If you want to give the user a "friendly" error message instead of what you will bet from Access, in the Form's BeforeUpdate event, use a DCount() to see if you get any records with matching values in the combination of fields you decide will be unique.

Define this constant in a general code module, NOT in the class module of a form or report. That will allow you to use it everywhere even when the form is not open.
Code:
Const QUOTE As String = """"

In the BeforeUpdate event of the FORM:
Code:
If dCount("*", "tblPeople", "First = " & QUOTE & Me.First & QUOTE & " AND Last = " & QUOTE & Me.Last & QUOTE & " AND DOB = #" & Format(DOB, "mm/dd/yyyy") & "#") > 0 Then
    Msgbox "This person alreadh exists.", vbCancelOnly
    Cancel = True
    Exit Sub
End If

I define the QUOTE constant in all my databases to give me an easy way to enclose text in double quotes. It is far easier to read than expressions with varying numbers of " all strung together.

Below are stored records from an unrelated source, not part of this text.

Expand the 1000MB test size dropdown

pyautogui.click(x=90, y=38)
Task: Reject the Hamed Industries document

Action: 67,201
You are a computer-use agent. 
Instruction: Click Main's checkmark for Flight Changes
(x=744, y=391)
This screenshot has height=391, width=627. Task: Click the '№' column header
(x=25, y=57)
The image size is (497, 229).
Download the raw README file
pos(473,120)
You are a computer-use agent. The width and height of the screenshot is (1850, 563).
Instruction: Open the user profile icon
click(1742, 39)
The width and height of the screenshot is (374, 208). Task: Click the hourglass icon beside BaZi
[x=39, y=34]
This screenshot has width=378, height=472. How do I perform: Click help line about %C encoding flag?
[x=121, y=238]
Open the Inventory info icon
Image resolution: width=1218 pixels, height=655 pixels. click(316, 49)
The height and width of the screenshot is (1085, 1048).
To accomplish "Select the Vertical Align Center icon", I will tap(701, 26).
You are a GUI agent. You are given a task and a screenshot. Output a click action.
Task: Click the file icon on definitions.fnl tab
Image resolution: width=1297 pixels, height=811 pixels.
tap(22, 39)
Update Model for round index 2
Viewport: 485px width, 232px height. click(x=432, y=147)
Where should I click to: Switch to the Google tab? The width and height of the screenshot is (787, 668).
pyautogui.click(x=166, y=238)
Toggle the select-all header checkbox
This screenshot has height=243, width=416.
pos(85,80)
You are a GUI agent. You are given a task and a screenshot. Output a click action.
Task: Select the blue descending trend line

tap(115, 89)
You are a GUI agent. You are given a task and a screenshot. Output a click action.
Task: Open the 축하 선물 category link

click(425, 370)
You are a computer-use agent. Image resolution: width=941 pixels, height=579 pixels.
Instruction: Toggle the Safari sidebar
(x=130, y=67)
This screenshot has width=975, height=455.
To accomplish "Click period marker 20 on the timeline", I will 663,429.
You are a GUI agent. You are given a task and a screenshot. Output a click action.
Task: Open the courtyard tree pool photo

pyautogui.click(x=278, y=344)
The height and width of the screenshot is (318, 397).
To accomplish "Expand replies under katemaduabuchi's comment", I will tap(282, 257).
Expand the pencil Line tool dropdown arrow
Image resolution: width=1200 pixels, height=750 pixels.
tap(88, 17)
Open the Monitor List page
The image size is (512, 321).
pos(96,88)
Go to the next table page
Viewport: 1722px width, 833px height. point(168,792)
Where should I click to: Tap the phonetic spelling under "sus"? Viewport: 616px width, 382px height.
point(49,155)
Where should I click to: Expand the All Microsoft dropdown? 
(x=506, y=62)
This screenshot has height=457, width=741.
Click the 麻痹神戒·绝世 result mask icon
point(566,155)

REMEMBER - last names sometimes contain single quotes that means that they cannot be delimited with single quotes or you wll get an error so ALWAYS use this method when you are working with strings that might include single quotes.

And, since I don't know what country you are working in, I formatted the DOB as mm/dd/yyyy so you won't run afoul of Access misinterpreting dates in dd/mm/yyyy format if that is your local format.